Obama hails 'courage' of Israelis, Palestinians
US President Barack Obama praised the "courage" of Israeli and Palestinian negotiators when he met with them Tuesday after the relaunch of direct peace talks frozen for three years.
"The president used this opportunity to convey his appreciation to both sides for the leadership and courage they have shown in coming to the table," White House spokesman Jay Carney said.
Obama also expressed his "personal support for final-status negotiation," Carney said, while agreeing with the two parties to keep the details of the negotiations under wraps.
"All sides agree that it would be most conducive to this process to not read out details of meetings," Carney said. "We're going to abide by that."
The president met with Israeli Justice Minister Tzipi Livni and lead Palestinian negotiator Saeb Erakat the day after the two broke bread at a dinner marking the end of the daily fast in the Muslim holy month of Ramadan.
Obama had vowed to relaunch peace talks upon taking office in 2009, but after months of intense diplomacy was only able to convince the two sides to meet for a period of weeks in September 2010 before the talks collapsed.
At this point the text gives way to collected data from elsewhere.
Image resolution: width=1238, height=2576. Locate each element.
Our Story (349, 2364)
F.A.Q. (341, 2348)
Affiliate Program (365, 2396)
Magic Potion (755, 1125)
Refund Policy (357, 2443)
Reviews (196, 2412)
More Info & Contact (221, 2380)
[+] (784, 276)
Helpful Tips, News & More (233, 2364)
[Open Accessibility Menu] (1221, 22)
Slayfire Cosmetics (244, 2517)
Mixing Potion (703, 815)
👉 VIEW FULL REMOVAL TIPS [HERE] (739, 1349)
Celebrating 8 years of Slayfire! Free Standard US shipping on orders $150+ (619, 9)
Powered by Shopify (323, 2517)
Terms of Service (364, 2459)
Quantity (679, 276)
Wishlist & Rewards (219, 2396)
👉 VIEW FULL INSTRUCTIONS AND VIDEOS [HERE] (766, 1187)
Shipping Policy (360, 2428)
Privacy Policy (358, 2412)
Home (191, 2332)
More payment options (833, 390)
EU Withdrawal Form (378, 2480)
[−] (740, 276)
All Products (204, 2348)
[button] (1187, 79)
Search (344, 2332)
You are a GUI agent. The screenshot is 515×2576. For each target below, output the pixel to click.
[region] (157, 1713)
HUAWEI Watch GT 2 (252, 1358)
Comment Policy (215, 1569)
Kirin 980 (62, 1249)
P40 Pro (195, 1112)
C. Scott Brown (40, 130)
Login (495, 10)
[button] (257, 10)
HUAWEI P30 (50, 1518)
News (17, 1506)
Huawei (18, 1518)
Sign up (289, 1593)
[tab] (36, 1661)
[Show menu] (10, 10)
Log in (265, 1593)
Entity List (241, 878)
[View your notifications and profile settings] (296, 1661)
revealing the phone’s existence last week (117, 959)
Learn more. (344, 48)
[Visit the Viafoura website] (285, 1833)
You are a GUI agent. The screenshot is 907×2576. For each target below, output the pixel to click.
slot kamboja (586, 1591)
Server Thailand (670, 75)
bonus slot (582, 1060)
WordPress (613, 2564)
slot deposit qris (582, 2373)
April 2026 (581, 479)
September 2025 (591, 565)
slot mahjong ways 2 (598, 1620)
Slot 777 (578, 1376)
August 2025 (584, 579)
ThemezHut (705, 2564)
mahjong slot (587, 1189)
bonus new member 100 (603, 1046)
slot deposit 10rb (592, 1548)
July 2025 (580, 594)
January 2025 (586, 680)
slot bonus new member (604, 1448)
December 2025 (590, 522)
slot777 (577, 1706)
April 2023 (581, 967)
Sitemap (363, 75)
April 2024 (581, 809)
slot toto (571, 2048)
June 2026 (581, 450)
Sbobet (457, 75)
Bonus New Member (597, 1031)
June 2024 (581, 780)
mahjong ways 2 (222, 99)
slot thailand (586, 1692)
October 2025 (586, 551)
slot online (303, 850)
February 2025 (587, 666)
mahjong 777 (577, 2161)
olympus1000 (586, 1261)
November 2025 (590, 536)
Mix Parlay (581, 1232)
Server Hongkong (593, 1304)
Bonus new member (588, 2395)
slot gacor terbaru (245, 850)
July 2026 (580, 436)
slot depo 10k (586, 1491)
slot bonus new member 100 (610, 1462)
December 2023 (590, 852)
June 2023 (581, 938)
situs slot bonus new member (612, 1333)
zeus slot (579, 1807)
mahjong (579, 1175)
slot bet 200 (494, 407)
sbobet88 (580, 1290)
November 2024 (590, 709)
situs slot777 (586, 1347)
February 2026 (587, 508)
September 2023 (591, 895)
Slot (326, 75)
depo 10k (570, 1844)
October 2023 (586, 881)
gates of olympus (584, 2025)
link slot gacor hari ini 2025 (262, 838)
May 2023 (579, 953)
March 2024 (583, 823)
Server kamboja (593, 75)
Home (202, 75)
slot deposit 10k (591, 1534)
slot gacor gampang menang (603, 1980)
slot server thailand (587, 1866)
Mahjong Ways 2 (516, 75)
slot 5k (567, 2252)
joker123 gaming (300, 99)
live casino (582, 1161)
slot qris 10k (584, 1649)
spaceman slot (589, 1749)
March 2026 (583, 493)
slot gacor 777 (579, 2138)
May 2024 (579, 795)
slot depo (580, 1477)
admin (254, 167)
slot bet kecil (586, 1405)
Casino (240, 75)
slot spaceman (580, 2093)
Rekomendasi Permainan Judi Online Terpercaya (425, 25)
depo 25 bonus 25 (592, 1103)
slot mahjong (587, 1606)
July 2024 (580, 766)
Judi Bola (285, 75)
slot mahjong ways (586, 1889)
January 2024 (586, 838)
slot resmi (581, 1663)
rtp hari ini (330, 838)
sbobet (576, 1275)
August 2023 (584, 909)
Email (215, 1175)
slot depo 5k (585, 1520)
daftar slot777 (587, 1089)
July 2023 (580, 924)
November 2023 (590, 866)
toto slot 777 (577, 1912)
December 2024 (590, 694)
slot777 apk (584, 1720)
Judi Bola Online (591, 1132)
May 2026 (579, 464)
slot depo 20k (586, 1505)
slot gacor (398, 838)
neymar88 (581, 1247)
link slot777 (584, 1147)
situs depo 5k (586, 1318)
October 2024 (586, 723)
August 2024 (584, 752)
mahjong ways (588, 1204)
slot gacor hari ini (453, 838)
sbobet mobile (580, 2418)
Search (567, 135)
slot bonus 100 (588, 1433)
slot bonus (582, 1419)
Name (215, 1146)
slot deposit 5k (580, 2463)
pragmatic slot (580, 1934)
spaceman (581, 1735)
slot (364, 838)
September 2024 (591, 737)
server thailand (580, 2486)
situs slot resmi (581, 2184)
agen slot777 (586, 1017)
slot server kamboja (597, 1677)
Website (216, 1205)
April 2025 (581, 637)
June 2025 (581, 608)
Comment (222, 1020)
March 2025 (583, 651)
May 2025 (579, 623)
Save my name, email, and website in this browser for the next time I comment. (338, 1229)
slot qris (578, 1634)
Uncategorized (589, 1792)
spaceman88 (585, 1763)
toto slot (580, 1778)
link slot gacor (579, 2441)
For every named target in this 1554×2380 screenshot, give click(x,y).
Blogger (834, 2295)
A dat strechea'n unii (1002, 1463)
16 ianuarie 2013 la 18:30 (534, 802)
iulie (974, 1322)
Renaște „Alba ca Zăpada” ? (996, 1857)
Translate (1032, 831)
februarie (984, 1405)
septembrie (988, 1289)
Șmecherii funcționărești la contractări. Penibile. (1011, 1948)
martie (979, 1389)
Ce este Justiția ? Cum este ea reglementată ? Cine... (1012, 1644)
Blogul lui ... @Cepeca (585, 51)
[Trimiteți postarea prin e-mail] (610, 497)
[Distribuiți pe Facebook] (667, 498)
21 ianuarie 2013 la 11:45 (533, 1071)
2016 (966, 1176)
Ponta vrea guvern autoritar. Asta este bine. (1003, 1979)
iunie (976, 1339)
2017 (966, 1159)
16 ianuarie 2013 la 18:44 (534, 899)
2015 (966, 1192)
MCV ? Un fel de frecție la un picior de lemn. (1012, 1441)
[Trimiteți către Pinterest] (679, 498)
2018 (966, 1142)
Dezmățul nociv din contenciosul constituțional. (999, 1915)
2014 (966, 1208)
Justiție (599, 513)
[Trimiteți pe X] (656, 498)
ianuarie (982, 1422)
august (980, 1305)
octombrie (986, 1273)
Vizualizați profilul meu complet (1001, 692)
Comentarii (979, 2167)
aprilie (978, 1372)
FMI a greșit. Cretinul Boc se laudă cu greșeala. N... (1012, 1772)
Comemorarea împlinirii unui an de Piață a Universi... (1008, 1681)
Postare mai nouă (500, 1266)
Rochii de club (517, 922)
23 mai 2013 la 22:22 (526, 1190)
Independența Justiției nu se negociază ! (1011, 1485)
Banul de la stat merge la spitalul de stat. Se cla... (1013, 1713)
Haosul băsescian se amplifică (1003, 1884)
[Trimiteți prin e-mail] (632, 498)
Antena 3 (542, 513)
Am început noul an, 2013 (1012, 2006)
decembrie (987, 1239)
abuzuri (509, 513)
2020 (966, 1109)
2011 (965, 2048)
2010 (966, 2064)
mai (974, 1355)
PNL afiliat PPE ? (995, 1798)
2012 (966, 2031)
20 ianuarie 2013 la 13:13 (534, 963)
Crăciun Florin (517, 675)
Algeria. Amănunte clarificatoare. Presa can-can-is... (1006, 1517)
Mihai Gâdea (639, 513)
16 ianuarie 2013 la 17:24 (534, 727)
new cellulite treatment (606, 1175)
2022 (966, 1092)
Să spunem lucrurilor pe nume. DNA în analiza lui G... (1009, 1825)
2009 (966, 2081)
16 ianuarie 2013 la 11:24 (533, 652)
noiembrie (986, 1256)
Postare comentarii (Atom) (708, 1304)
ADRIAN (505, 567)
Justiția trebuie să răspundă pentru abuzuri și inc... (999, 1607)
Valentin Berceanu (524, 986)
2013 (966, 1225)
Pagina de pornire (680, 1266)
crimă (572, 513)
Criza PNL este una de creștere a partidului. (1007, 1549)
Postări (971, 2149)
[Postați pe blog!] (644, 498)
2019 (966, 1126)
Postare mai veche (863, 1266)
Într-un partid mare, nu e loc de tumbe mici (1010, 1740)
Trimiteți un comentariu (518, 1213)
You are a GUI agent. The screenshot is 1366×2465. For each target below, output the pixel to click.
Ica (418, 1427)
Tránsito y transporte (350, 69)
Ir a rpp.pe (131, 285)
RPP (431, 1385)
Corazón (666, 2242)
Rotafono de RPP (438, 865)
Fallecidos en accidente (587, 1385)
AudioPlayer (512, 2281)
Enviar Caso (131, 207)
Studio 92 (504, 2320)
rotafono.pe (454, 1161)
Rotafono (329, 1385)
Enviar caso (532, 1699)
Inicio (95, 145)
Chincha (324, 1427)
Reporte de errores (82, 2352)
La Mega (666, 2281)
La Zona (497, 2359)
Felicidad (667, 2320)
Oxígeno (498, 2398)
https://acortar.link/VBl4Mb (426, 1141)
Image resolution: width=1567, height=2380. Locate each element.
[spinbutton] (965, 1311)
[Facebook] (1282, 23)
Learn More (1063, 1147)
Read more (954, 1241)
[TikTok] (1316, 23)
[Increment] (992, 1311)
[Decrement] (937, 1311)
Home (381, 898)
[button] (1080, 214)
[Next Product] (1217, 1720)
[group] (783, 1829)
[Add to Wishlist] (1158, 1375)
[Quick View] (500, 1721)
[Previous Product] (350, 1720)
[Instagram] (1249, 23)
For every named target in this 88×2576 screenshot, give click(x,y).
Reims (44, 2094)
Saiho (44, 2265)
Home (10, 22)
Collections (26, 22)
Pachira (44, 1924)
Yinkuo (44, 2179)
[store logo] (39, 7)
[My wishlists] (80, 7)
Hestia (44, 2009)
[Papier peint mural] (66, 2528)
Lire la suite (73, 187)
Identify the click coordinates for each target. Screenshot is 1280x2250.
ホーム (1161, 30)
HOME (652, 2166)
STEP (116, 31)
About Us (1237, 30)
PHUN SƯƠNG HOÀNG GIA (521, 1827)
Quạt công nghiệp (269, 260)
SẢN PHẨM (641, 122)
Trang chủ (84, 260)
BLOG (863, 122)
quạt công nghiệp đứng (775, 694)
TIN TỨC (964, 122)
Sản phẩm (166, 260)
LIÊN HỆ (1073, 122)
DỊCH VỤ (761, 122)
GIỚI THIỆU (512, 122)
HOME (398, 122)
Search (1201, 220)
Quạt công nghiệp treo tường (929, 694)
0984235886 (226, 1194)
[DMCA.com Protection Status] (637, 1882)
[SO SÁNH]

Now, after months of shuttle diplomacy, Secretary of State John Kerry has persuaded the two sides to meet for nine months to try to resolve one of the world's most intractable conflicts.
The latest effort has been met with skepticism, as Israel and the Palestinians remain deeply divided over the so-called "final status" issues that have bedevilled negotiators for two decades.
These include Jerusalem -- claimed as a capital by both sides -- the borders of a Palestinian state, the fate of Palestinian refugees and Jewish settlement activity in the occupied West Bank.